你好,
我们项目需求将doc转换成html并且分割文档,参考官方文档使用了提取doc内容的方法,但是提取完样式有问题,p和table标签的margin bottom都被改变成了0pt。
参考文档:Extract Content Between Document Nodes|Aspose.Words for .NET
public void Get()
{
try
{
HtmlSaveOptions options = new HtmlSaveOptions();
options.ExportRoundtripInformation = true;
options.ExportImagesAsBase64 = true;
options.CssStyleSheetType = CssStyleSheetType.External;
StreamReader sr = new StreamReader("C://wordtohtml//demo.docx", Encoding.Default);
Stream stream = sr.BaseStream;
LoadOptions loadOptions = new LoadOptions
{
WarningCallback = new DocumentLoadingWarningCallback(_logger)
};
Document doc = new Document(stream, loadOptions);
doc.Save("C://wordtohtml//demo.html", options);
//Close the stream now, it is no longer needed because the document is in memory.
stream.Close();
ArrayList head2list = new ArrayList();
var heading2 = doc
.GetChildNodes(NodeType.Paragraph, true)
.Cast<Paragraph>()
.ToArray()
.Where(p => p.ParagraphFormat.StyleIdentifier == StyleIdentifier.Heading2);
foreach (var head2 in heading2)
{
head2list.Add(head2);
}
// get extractedNodes
List<Node> pprList = _asposeService.ExtractContent((Node)head2list[4], (Node)head2list[5], false);
Document pprDoc = _asposeService.GenerateDocument(doc, pprList);
pprDoc.Save("C://wordtohtml//ppr.html", options);
}
catch (Exception e)
{
}
}
public List<Node> ExtractContent(Node startNode, Node endNode, bool isInclusive)
{
// First, check that the nodes passed to this method are valid for use.
VerifyParameterNodes(startNode, endNode);
// Create a list to store the extracted nodes.
List<Node> nodes = new List<Node>();
// If either marker is part of a comment, including the comment itself, we need to move the pointer
// forward to the Comment Node found after the CommentRangeEnd node.
if (endNode.NodeType == NodeType.CommentRangeEnd && isInclusive)
{
Node node = FindNextNode(NodeType.Comment, endNode.NextSibling);
if (node != null)
endNode = node;
}
// Keep a record of the original nodes passed to this method to split marker nodes if needed.
Node originalStartNode = startNode;
Node originalEndNode = endNode;
// Extract content based on block-level nodes (paragraphs and tables).

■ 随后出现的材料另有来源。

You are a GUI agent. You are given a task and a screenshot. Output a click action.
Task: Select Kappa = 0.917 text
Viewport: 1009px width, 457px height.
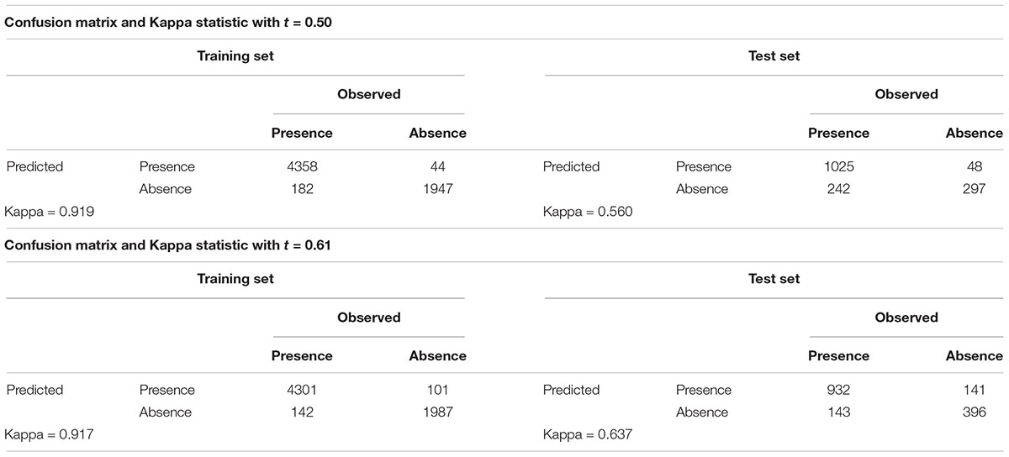(x=50, y=434)
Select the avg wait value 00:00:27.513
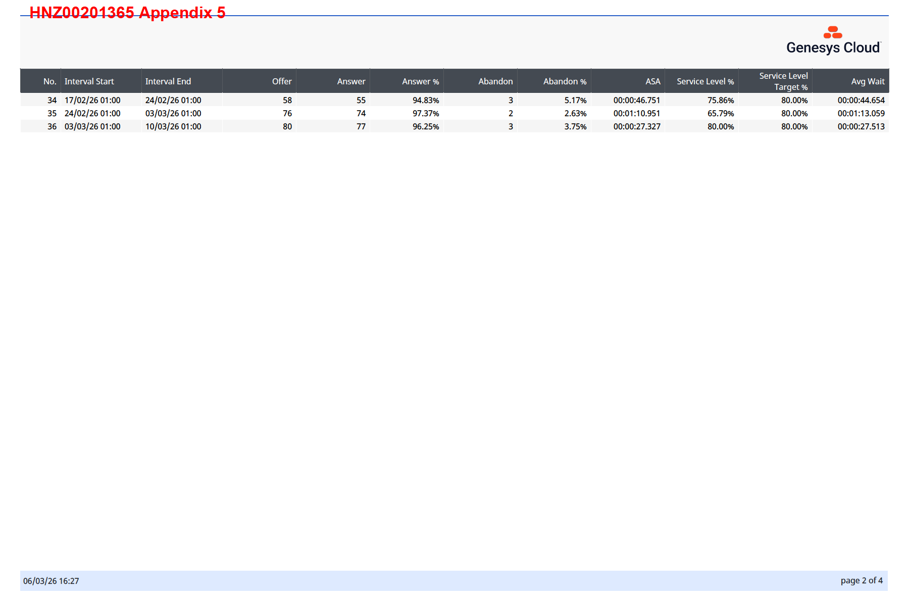This screenshot has height=601, width=909. [x=861, y=126]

Traverse through parent nodes to find them.
// We will split the first and last nodes' content, depending if the marker nodes are inline.
startNode = GetAncestorInBody(startNode);
endNode = GetAncestorInBody(endNode);
bool isExtracting = true;
bool isStartingNode = true;
// The current node we are extracting from the document.

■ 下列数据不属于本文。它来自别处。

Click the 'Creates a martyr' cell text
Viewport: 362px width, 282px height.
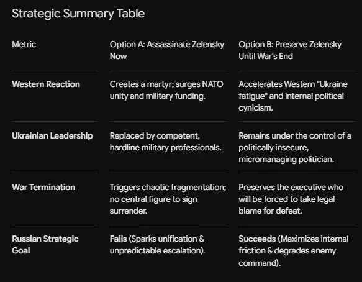166,90
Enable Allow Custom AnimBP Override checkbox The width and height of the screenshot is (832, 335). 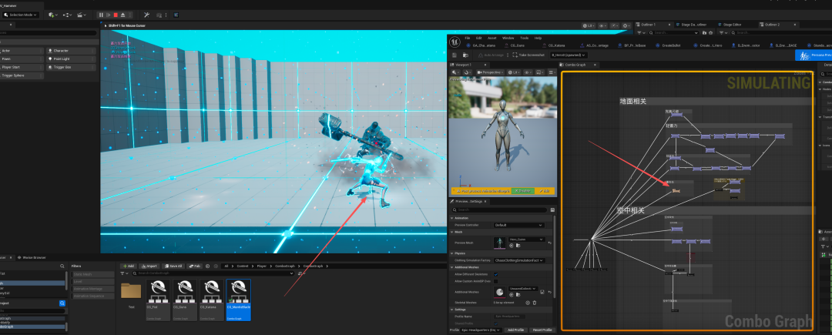point(495,281)
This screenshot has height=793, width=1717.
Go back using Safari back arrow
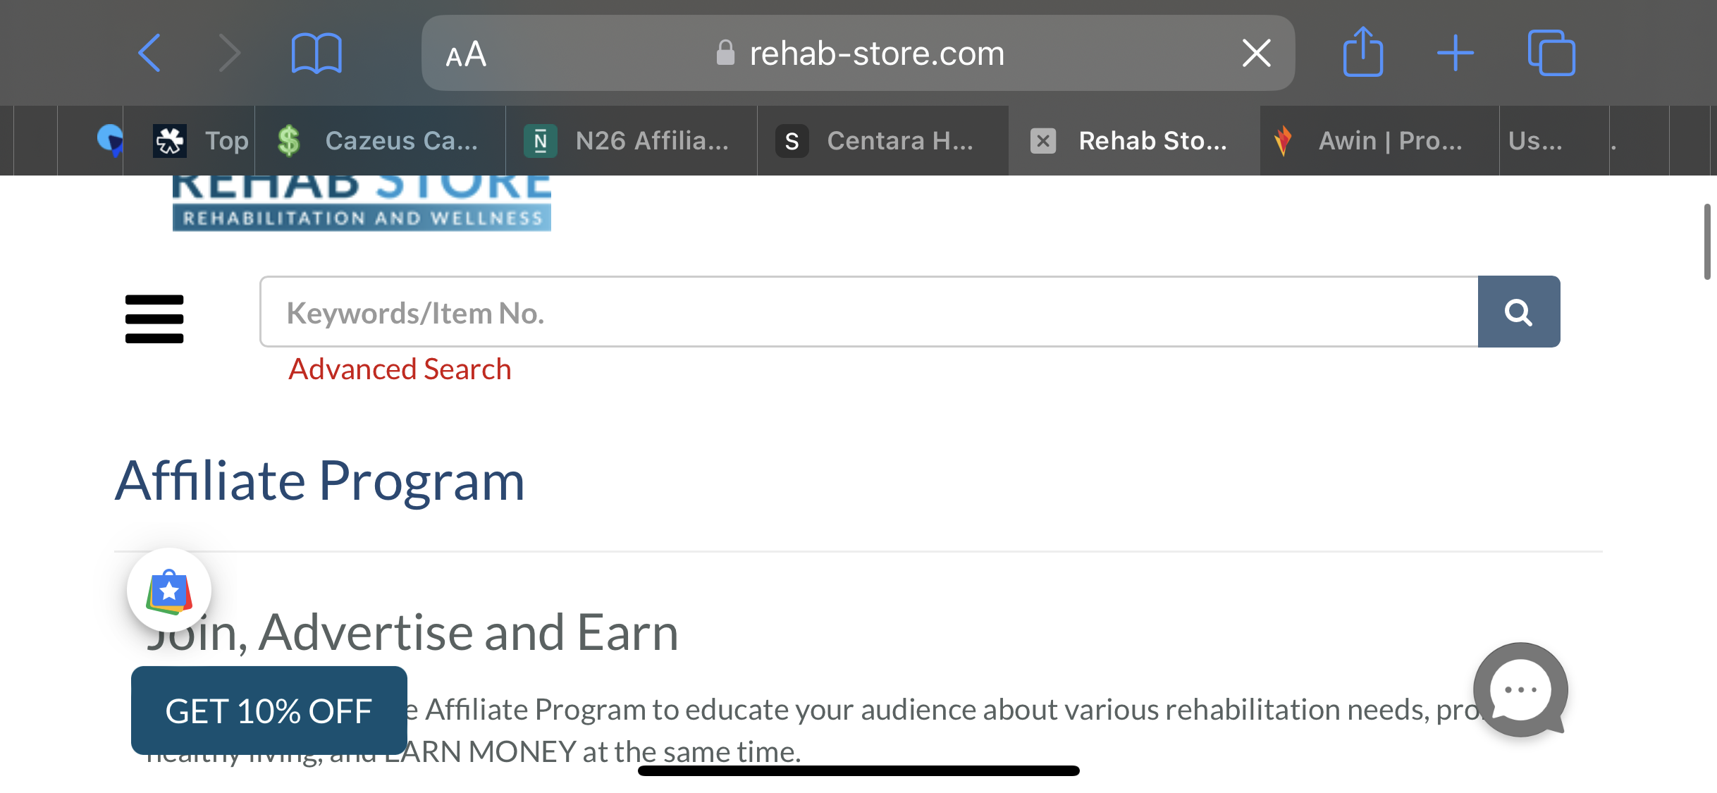click(x=149, y=53)
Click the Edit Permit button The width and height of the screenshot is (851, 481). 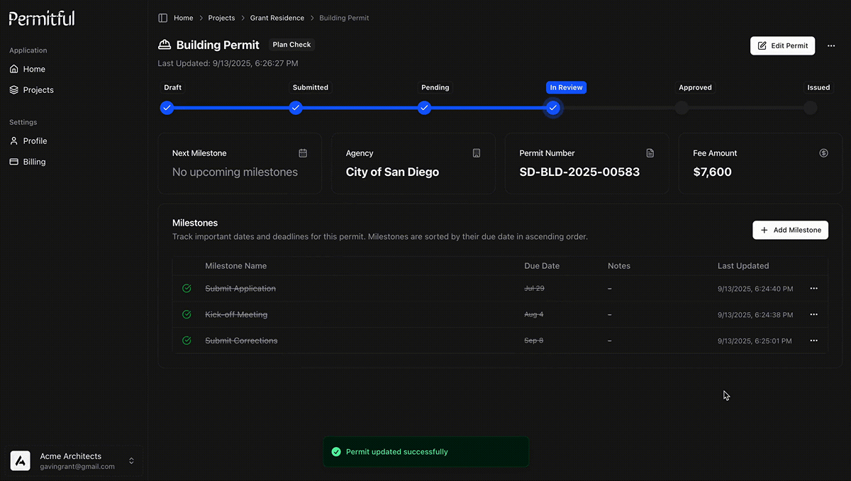click(782, 45)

Node currNode = startNode;
// Begin extracting content. Process all block-level nodes and specifically split the first
// and last nodes when needed, so paragraph formatting is retained.
// Method is a little more complicated than a regular extractor as we need to factor
// in extracting using inline nodes, fields, bookmarks, etc. to make it useful.
while (isExtracting)
{
// Clone the current node and its children to obtain a copy.
Node cloneNode = currNode.Clone(true);
bool isEndingNode = currNode.Equals(endNode);
if (isStartingNode || isEndingNode)
{
// We need to process each marker separately, so pass it off to a separate method instead.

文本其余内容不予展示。